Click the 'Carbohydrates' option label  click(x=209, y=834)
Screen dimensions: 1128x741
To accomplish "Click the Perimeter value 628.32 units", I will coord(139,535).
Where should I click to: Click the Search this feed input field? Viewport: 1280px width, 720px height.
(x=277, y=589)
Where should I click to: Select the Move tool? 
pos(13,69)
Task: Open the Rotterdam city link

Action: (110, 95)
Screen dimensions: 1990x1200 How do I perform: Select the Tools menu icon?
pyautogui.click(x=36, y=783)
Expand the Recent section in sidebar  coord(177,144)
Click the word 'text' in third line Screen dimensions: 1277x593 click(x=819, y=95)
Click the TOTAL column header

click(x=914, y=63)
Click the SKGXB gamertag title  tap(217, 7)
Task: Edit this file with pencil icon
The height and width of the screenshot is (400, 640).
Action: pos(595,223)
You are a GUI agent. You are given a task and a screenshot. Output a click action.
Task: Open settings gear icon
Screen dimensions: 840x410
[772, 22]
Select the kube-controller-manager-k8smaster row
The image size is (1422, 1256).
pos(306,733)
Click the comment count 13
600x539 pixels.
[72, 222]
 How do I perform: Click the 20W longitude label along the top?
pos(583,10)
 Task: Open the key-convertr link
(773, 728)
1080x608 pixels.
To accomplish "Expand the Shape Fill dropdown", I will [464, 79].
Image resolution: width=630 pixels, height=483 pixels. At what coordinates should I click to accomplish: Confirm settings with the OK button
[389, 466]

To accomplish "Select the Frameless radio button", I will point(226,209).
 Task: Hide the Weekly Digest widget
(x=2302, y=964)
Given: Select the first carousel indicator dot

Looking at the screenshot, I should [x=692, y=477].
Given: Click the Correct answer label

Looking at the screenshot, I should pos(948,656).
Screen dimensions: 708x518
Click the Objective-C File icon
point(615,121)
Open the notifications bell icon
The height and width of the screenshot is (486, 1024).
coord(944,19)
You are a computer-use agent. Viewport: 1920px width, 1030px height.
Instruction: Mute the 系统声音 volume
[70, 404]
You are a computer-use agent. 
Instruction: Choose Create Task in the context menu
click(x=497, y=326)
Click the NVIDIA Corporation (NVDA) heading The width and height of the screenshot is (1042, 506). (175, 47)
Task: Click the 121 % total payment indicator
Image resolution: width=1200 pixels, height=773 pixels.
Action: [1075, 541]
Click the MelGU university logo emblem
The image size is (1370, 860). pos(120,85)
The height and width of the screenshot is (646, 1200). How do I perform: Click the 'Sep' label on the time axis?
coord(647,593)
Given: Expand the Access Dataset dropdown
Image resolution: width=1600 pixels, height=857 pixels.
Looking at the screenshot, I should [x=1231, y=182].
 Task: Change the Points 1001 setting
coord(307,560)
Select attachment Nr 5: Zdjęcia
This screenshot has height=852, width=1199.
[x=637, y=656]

+--

# [TASK STATEMENT]
The listing above has to be repeated exactly, down to the last line.

# [EXPECTED OUTPUT]
Click the 'Carbohydrates' option label  click(x=209, y=834)
Screen dimensions: 1128x741
To accomplish "Click the Perimeter value 628.32 units", I will coord(139,535).
Where should I click to: Click the Search this feed input field? Viewport: 1280px width, 720px height.
(x=277, y=589)
Where should I click to: Select the Move tool? 
pos(13,69)
Task: Open the Rotterdam city link

Action: (110, 95)
Screen dimensions: 1990x1200 How do I perform: Select the Tools menu icon?
pyautogui.click(x=36, y=783)
Expand the Recent section in sidebar  coord(177,144)
Click the word 'text' in third line Screen dimensions: 1277x593 click(x=819, y=95)
Click the TOTAL column header

click(x=914, y=63)
Click the SKGXB gamertag title  tap(217, 7)
Task: Edit this file with pencil icon
The height and width of the screenshot is (400, 640).
Action: pos(595,223)
You are a GUI agent. You are given a task and a screenshot. Output a click action.
Task: Open settings gear icon
Screen dimensions: 840x410
[772, 22]
Select the kube-controller-manager-k8smaster row
The image size is (1422, 1256).
pos(306,733)
Click the comment count 13
600x539 pixels.
[72, 222]
 How do I perform: Click the 20W longitude label along the top?
pos(583,10)
 Task: Open the key-convertr link
(773, 728)
1080x608 pixels.
To accomplish "Expand the Shape Fill dropdown", I will [464, 79].
Image resolution: width=630 pixels, height=483 pixels. At what coordinates should I click to accomplish: Confirm settings with the OK button
[389, 466]

To accomplish "Select the Frameless radio button", I will point(226,209).
 Task: Hide the Weekly Digest widget
(x=2302, y=964)
Given: Select the first carousel indicator dot

Looking at the screenshot, I should [x=692, y=477].
Given: Click the Correct answer label

Looking at the screenshot, I should pos(948,656).
Screen dimensions: 708x518
Click the Objective-C File icon
point(615,121)
Open the notifications bell icon
The height and width of the screenshot is (486, 1024).
coord(944,19)
You are a computer-use agent. Viewport: 1920px width, 1030px height.
Instruction: Mute the 系统声音 volume
[70, 404]
You are a computer-use agent. 
Instruction: Choose Create Task in the context menu
click(x=497, y=326)
Click the NVIDIA Corporation (NVDA) heading The width and height of the screenshot is (1042, 506). (175, 47)
Task: Click the 121 % total payment indicator
Image resolution: width=1200 pixels, height=773 pixels.
Action: [1075, 541]
Click the MelGU university logo emblem
The image size is (1370, 860). pos(120,85)
The height and width of the screenshot is (646, 1200). How do I perform: Click the 'Sep' label on the time axis?
coord(647,593)
Given: Expand the Access Dataset dropdown
Image resolution: width=1600 pixels, height=857 pixels.
Looking at the screenshot, I should [x=1231, y=182].
 Task: Change the Points 1001 setting
coord(307,560)
Select attachment Nr 5: Zdjęcia
This screenshot has height=852, width=1199.
[x=637, y=656]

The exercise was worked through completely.